La population genevoise a validé une décision qui pourrait avoir des conséquences sur les jeunes travailleurs. Lors du vote du dimanche, 60,6% des électeurs ont soutenu une modification législative autorisant une réduction du salaire minimum pour les jobs d’été.
Cette mesure fait débat, car elle réduit de manière significative la rémunération des étudiants pendant leurs vacances d’été. Désormais, ceux qui occuperont ces postes estivaux seront payés à 75% du salaire minimum, soit 18,44 francs de l’heure, au lieu de 24,59 francs.

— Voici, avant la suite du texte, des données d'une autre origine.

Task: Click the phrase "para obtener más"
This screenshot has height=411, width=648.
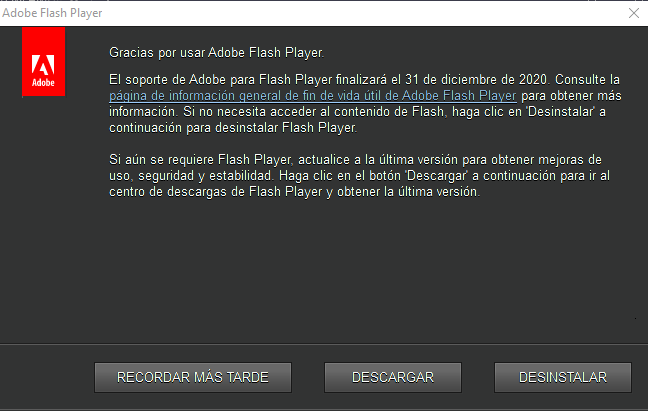Action: [569, 96]
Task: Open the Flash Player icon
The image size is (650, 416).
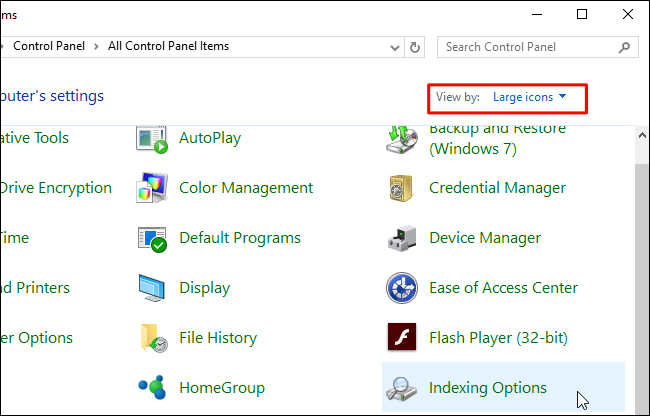Action: [x=401, y=338]
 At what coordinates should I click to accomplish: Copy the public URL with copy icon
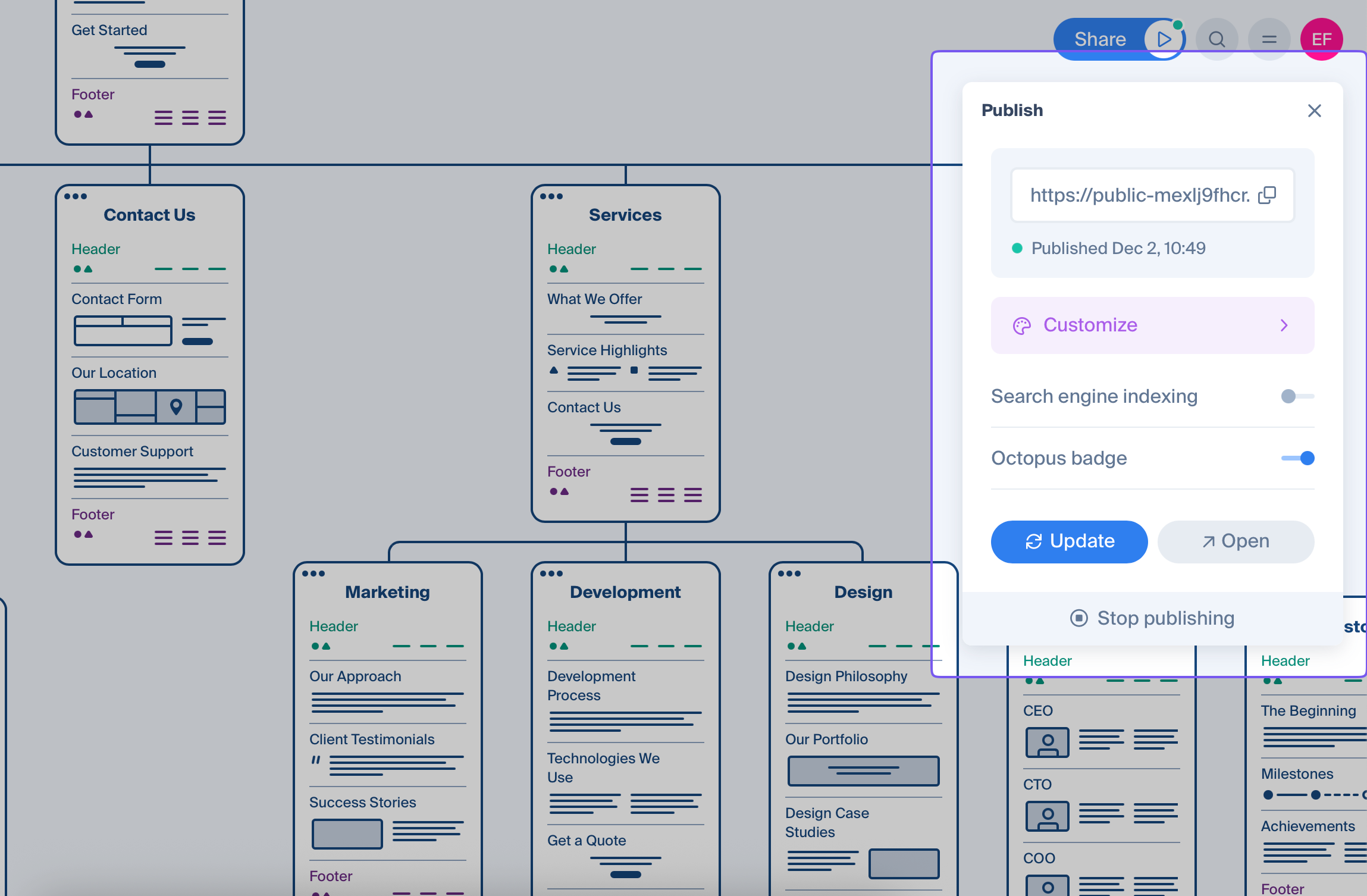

Un compromis pour relancer l’emploi chez les jeunes
Les partisans de cette modification législative, portés par la droite, le patronat et le Conseil d’État, estiment qu’il s’agit d’une mesure pragmatique. Selon eux, la baisse des salaires pour les jobs d’été permettra de relancer l’emploi dans un contexte où de nombreux postes ont disparu après l’introduction du salaire minimum en 2020. Le Conseil d’État a salué cette décision comme une réponse directe aux demandes des entreprises. La conseillère d’État Delphine Bachmann a souligné que cette mesure est un « soulagement pour les entreprises » qui avaient vu de nombreux emplois d’été disparaître en raison du coût élevé des rémunérations. Selon elle, cette modification législative permettra aux jeunes d’avoir un premier accès au monde du travail, même si cela implique une rémunération inférieure à celle de leurs aînés.

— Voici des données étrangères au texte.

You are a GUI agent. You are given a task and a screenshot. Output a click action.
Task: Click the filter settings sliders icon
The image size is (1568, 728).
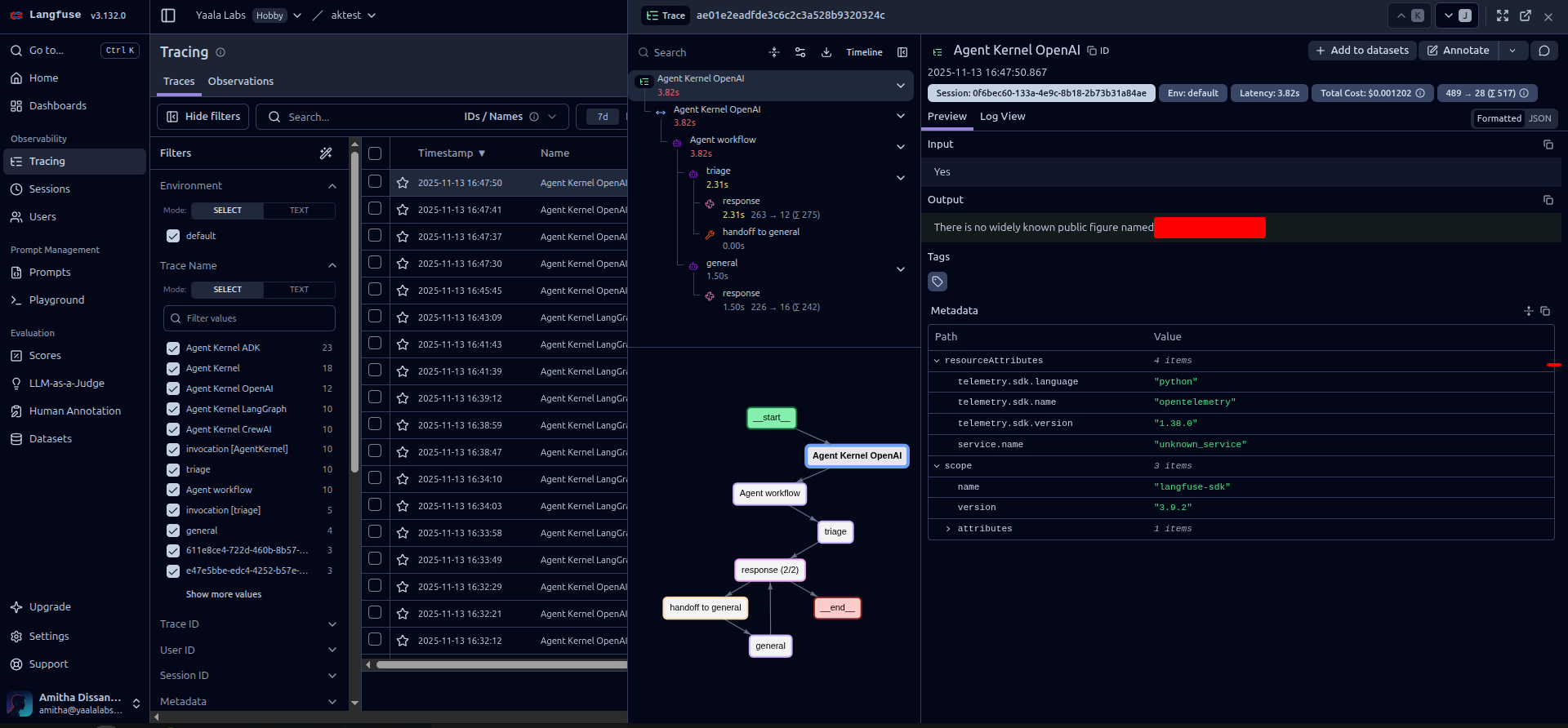coord(800,52)
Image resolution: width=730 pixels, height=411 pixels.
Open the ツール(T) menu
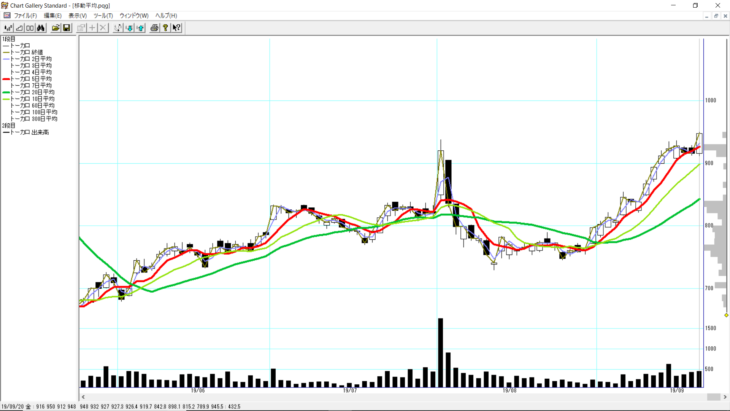(102, 16)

La gauche et les syndicats dénoncent la mesure
Cependant, cette mesure ne fait pas l’unanimité. Les partis de gauche et les syndicats dénoncent une décision injuste pour les jeunes travailleurs. Margot Wohnlich, coprésidente des Jeunes Vert-e-s de Genève, a exprimé son mécontentement en qualifiant cette réforme de « campagne menée sur la peur ». Elle soutient que la population a été influencée par la position de la conseillère d’État Delphine Bachmann, et n’a pas assez écouté les jeunes des partis politiques opposés, relève Blick. Pour les syndicats, cette mesure représente une forme de « chantage à l’emploi » orchestré par les milieux patronaux. Davide De Filippo, président de la Communauté genevoise d’action syndicale, critique vivement cette décision et considère que la droite a réussi à faire croire que le salaire minimum était la cause de la diminution des emplois d’été, une perception qu’il juge erronée.

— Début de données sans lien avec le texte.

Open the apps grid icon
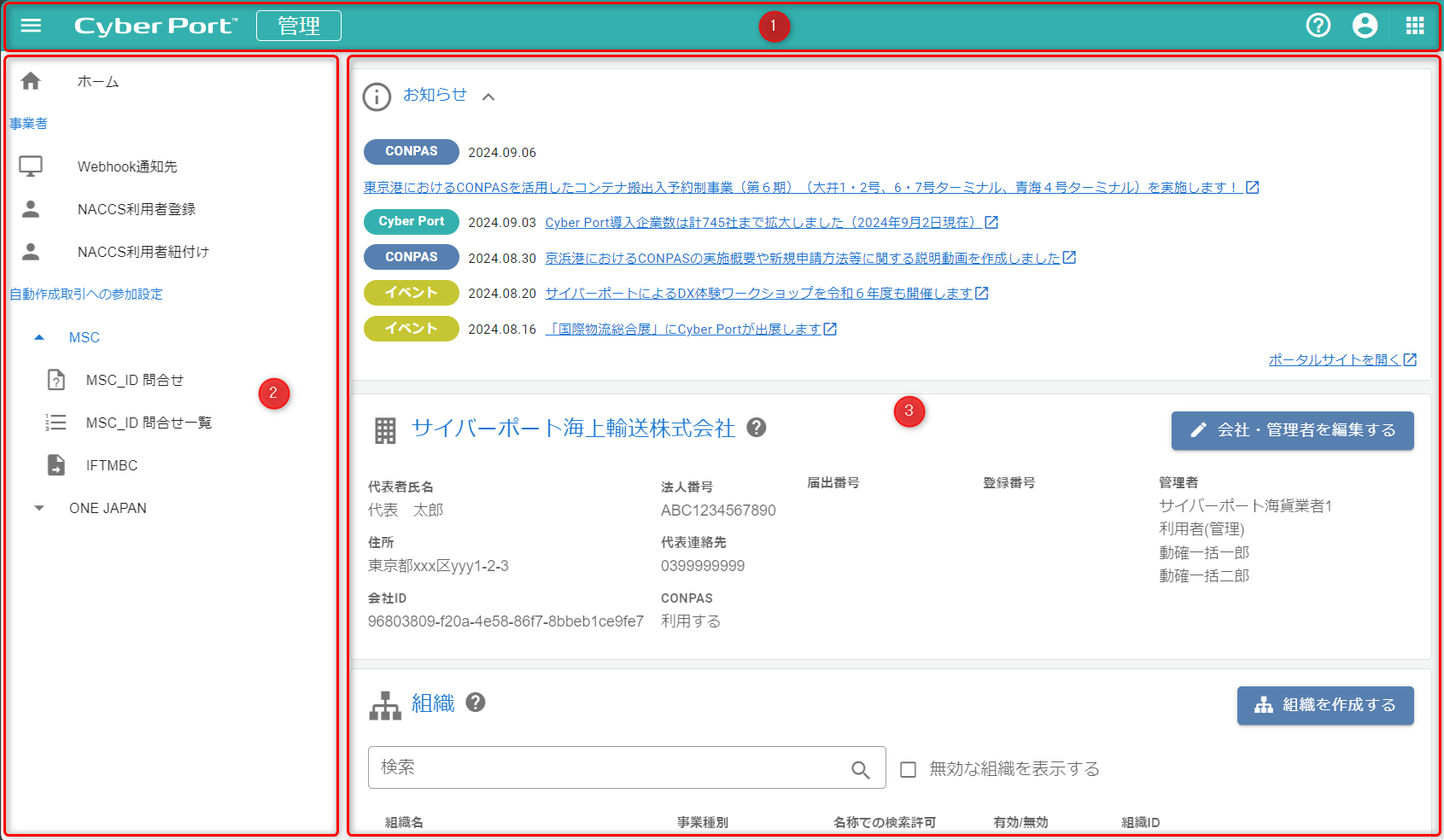This screenshot has width=1444, height=840. coord(1414,26)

Des conséquences incertaines pour le marché de l’emploi
Au-delà des débats politiques, cette décision pourrait avoir des conséquences importantes sur le marché de l’emploi pour les jeunes à Genève. D’une part, les jeunes travailleurs pourraient désormais avoir plus de chances de trouver un emploi, car les entreprises seront plus enclines à recruter si les salaires sont réduits. Mais d’autre part, les étudiants risquent de se voir pénalisés par cette réduction de salaire, d’autant plus que la vie à Genève reste coûteuse. Le marché immobilier, les prix des transports et des loisirs rendent difficile pour les jeunes de vivre avec un salaire réduit. Les syndicats craignent également que cette baisse de salaire n’ouvre la voie à d’autres réductions salariales pour les jeunes travailleurs à l’avenir.
La question de la « pénalisation » du travail
La question sous-jacente qui émerge est celle de la « pénalisation » des jeunes travailleurs. L’argument souvent utilisé par les partisans de la réforme est que le salaire minimum empêche les entreprises d’embaucher des étudiants, car il rend les emplois trop coûteux. Mais cette théorie est contestée par les opposants, qui affirment que ce n’est pas tant le salaire minimum qui a supprimé les emplois, mais plutôt la conjoncture économique générale. Ils soutiennent que les jeunes travailleurs ne devraient pas être sacrifiés sous prétexte de réformes économiques qui profitent principalement aux entreprises.